Aim of the exercise:
Search the data for the word "checkbox" and copy every line where it occurs.

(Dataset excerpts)

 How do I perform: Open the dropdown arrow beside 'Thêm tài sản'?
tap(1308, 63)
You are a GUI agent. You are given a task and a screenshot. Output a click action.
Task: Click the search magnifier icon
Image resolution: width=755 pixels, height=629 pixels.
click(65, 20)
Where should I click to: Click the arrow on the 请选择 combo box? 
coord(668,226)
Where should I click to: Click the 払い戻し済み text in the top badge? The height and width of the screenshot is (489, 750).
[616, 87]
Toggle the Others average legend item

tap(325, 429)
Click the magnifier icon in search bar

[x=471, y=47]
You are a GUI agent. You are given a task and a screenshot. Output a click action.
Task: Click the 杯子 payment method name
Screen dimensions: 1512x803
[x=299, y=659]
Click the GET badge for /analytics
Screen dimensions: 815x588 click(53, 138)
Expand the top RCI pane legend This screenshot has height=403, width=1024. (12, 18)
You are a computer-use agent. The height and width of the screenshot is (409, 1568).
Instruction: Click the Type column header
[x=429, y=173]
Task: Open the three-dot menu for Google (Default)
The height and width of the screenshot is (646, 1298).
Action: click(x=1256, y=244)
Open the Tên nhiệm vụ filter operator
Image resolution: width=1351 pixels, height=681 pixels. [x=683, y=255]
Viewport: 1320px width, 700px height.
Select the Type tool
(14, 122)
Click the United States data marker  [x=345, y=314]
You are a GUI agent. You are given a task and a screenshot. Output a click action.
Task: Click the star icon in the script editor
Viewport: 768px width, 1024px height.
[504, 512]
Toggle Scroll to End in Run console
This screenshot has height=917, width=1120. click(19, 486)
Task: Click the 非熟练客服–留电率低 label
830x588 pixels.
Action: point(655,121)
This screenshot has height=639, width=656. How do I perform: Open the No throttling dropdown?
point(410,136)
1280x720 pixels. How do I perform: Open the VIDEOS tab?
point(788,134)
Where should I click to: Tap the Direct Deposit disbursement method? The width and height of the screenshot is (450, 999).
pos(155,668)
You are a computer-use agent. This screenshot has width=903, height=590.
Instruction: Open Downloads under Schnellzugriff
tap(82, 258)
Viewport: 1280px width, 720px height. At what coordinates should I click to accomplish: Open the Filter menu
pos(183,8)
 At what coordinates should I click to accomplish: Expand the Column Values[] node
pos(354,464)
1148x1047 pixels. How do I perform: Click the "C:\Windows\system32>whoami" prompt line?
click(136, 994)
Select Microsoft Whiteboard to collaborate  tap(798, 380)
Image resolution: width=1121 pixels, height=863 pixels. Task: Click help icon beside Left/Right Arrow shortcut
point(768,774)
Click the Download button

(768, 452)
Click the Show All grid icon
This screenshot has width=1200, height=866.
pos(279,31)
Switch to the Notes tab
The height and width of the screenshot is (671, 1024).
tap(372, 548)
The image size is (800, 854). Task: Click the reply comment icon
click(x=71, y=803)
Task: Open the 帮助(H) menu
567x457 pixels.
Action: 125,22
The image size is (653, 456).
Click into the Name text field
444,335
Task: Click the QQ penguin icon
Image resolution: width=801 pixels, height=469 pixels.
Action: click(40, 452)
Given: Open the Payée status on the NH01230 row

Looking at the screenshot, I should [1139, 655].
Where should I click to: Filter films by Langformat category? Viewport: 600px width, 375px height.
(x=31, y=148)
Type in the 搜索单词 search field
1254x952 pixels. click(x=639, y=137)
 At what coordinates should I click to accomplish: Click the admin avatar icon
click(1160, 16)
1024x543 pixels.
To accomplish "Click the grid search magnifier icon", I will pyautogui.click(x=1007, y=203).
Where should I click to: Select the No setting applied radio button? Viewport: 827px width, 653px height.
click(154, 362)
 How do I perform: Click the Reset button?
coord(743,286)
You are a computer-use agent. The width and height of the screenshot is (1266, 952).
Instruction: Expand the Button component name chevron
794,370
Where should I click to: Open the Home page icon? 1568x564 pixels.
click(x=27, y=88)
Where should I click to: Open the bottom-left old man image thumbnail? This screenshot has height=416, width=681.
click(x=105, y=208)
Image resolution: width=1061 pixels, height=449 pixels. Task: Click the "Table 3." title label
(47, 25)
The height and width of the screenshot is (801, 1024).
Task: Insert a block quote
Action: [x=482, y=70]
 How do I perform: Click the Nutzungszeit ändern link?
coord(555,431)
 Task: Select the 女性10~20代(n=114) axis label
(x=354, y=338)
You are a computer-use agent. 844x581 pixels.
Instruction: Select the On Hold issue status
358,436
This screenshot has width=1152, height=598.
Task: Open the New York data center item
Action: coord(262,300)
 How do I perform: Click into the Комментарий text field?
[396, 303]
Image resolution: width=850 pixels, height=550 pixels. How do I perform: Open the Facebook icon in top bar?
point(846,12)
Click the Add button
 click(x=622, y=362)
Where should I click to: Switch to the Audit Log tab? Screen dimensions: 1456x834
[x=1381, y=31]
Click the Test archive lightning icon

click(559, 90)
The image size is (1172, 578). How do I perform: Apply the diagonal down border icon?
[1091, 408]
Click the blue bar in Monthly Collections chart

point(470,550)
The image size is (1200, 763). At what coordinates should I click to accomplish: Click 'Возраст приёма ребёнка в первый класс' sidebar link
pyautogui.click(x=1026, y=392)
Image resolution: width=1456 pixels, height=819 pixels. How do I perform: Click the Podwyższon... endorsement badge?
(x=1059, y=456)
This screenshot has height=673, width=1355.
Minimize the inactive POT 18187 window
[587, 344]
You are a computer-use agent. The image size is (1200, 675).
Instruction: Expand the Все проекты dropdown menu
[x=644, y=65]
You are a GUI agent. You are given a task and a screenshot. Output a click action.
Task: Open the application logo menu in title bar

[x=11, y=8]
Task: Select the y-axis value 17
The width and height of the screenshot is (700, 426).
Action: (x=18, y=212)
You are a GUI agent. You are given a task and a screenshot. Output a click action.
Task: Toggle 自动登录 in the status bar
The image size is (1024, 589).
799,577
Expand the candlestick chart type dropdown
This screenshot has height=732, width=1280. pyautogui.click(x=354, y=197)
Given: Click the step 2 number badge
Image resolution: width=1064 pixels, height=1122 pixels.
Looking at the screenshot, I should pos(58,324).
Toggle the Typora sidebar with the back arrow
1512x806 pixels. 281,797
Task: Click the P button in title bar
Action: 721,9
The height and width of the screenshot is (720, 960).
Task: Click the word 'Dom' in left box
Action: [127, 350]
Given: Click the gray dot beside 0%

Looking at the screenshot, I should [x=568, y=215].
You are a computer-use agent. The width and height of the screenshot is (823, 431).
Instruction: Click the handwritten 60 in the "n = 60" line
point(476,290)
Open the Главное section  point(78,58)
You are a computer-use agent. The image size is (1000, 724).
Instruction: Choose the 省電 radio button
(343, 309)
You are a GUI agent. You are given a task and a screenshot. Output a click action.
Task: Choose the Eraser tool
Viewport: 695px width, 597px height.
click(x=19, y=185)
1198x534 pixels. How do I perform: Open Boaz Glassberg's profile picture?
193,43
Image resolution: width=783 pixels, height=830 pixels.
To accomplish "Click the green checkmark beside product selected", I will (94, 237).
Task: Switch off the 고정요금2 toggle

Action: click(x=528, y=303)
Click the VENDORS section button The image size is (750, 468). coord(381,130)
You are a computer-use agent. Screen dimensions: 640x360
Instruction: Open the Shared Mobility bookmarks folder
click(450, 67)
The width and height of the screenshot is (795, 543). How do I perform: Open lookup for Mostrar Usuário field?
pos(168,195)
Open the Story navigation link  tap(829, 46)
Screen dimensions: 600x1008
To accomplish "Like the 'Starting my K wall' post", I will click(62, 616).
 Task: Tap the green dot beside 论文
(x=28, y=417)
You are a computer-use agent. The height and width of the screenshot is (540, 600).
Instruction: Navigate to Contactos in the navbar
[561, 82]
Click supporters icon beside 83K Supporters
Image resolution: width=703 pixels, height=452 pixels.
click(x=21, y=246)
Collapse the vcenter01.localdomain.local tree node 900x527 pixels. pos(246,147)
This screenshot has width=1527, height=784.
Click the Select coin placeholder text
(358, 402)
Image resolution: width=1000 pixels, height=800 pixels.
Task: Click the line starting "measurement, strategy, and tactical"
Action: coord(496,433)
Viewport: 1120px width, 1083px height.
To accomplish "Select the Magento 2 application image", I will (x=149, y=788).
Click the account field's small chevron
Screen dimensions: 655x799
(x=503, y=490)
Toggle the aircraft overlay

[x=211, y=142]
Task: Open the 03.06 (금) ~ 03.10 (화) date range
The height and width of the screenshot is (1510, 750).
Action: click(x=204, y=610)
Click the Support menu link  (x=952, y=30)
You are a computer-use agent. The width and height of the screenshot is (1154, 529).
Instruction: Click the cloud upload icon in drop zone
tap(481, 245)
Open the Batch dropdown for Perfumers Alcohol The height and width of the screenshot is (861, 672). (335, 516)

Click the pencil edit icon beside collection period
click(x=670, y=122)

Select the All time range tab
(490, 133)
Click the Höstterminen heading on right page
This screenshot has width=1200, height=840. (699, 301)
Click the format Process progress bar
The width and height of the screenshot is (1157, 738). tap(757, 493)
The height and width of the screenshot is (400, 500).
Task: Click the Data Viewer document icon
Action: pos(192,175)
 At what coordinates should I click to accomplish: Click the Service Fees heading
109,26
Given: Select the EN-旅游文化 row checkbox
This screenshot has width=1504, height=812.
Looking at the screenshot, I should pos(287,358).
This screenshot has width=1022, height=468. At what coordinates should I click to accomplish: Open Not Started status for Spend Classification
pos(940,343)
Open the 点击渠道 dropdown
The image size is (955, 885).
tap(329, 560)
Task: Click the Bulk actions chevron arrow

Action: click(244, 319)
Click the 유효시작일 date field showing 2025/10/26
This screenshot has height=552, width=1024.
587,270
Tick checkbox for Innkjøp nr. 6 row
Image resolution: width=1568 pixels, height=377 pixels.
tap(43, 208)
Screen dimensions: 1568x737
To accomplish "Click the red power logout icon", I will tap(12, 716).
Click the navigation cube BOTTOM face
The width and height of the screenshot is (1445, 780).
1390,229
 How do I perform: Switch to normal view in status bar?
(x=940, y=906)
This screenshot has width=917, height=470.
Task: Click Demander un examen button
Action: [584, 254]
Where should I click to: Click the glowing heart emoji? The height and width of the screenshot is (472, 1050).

Answer to this exercise:
Given: Select the EN-旅游文化 row checkbox
Tick checkbox for Innkjøp nr. 6 row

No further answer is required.